From the New World (Shin Sekai yori) – 04

The minoshiro-disguised library explains to the group in great detail the birth of psychokinetic or PK powers in humans, starting in the 21st century and ending in the downfall of civilization and the loss of billions of lifes, and a dark age lasting centuries in which brutal PK slave empires ruled, non-PK hunter-gatherers lived, PK bandits roamed, and scientists preserved ancient knowledge and bided their time until the empires crumbled from within.

Through genetic manipulation, education and development of rituals, and a system of rooting out potentially dangerous children, the scientists sought to create a new society free of strife, like that of bonobos. Before it can tell them more, the library is incinerated by a priest of the Temple of Purity, who seals everyone’s Cantus and escorts them to face punishment. On the way they come across a queerat tribe and eventually, the mythic blowdog.

More than half of this episode is one long infodump by the mobile library. But it works, and works well. First of all, because it’s an artificial construct, not some wise old man, the ceaseless stream of facts and figures not only makes sense, but has more dramatic impact. It talks about horrible, horrible things – things the kids had no idea humans were capable of – in such a calm, measured tone.

The visceral (and justified) reactions by Mamoru, Maria, Shun, Satoru, and Saki bring the chilling nature of this presentation home. It also helps that the history by itself is so rich and detailed. The library creature also lulls us into a kind of exposition trance, so when something finally does shut it up – a monk patrolling the woods – it’s a startling surprise.

All of a sudden these child detectives are in some serious trouble. Rijin may have referred to the library as a “mind-poisoning demon”, but we know better just by how his body reacts to the violent acts he performs: the “death feedback” fail-safe weakens his composure. We also know what the library said was true because of those cold opens of the bloody past. If the kids are sent to the temple, they won’t leave until all memory of what the library said is purged. But judging from that blowdog at the end, they may not get to that temple.

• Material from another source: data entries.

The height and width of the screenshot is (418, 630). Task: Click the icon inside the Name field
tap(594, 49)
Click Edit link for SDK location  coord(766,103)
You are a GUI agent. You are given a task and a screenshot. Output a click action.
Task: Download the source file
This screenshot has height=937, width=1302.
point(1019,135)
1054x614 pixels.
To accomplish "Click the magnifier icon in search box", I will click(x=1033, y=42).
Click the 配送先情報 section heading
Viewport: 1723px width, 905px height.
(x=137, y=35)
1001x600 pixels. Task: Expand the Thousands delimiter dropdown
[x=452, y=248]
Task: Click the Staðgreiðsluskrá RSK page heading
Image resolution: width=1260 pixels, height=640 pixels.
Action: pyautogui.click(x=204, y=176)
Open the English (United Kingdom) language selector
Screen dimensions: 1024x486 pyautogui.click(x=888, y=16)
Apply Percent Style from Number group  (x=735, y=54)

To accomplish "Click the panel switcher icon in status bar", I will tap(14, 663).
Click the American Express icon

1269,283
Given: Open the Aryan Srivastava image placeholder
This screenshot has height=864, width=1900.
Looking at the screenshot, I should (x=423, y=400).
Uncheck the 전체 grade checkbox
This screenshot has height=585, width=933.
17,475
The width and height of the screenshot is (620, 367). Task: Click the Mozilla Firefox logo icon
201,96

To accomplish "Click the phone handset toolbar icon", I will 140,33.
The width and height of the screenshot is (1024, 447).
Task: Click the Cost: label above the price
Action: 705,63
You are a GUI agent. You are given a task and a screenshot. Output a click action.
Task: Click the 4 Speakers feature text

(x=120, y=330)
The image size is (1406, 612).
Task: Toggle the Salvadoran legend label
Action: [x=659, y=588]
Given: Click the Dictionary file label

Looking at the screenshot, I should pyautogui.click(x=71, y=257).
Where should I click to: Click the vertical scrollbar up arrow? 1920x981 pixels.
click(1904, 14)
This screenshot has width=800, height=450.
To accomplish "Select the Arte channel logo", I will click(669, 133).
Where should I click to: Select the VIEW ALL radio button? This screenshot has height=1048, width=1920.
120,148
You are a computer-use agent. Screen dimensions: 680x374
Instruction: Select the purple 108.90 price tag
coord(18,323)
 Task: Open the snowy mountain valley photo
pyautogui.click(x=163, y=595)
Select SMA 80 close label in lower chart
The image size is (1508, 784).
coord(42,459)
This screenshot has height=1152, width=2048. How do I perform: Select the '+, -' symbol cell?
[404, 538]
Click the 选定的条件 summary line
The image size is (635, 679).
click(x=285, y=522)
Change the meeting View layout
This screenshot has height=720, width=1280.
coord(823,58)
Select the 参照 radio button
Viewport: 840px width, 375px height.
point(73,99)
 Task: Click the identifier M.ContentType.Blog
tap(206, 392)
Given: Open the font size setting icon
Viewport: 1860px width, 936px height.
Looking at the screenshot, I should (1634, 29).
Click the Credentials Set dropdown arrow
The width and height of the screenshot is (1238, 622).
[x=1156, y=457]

The scientists Saki & Co. are apparently the descendants of, like the monks during medieval times, preserved knowledge to create a functioning society when the time was right, but not without seriously compromising free will and even overwriting human nature. Then again, if PK were real, how else would society protect itself against a user who lost control, or lusted for power? This is exquisite, thought-provoking, dark stuff.